Task: Rewrite every line of the records below, replacing "screenshot" with "image" and keeping everything else the same. Omit the pictures.

Information supplied:
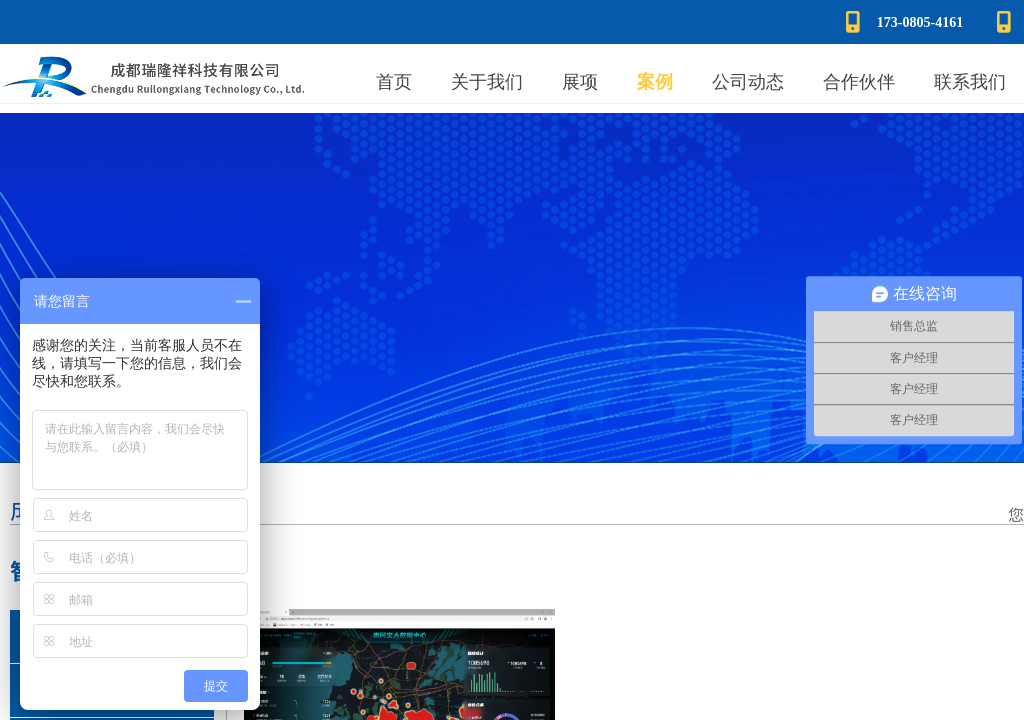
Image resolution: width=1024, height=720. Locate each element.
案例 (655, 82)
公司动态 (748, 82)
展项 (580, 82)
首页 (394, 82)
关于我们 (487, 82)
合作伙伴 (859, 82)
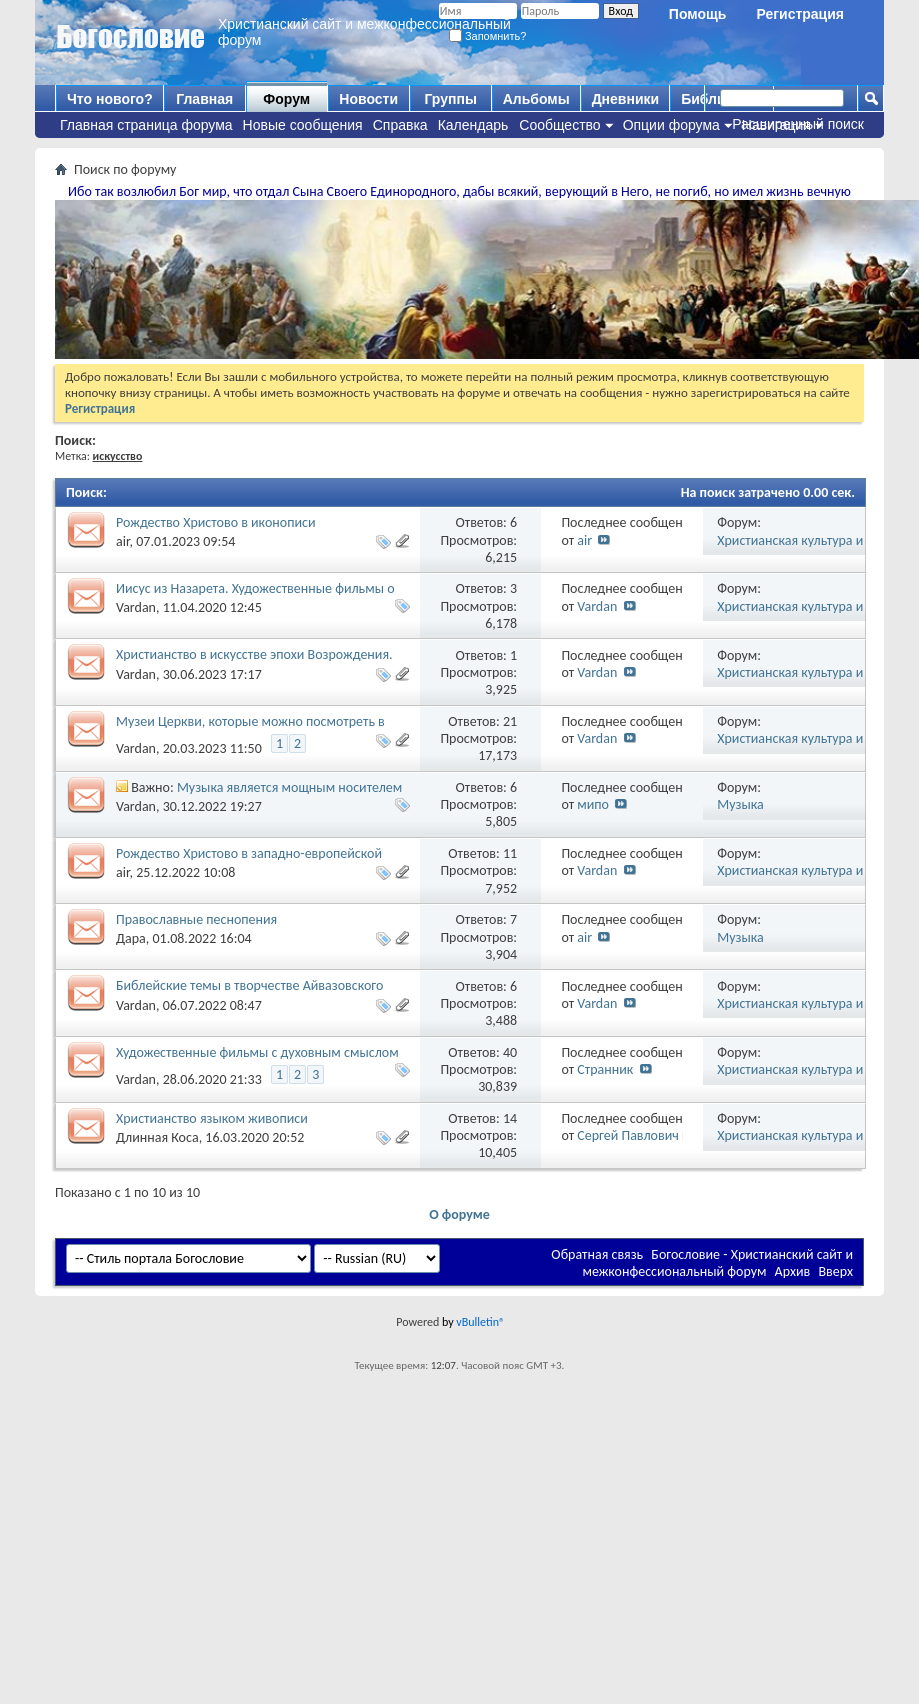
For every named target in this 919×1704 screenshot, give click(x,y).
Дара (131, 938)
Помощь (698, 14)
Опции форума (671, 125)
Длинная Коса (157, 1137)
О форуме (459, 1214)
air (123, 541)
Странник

Answer to this task:
Image resolution: width=1024, height=720. Locate each element.
案例 (655, 82)
公司动态 (748, 82)
展项 (580, 82)
首页 (394, 82)
关于我们 (487, 82)
合作伙伴 (859, 82)
For every named target in this 919×1704 image, give click(x,y).
Дара (131, 938)
Помощь (698, 14)
Опции форума (671, 125)
Длинная Коса (157, 1137)
О форуме (459, 1214)
air (123, 541)
Странник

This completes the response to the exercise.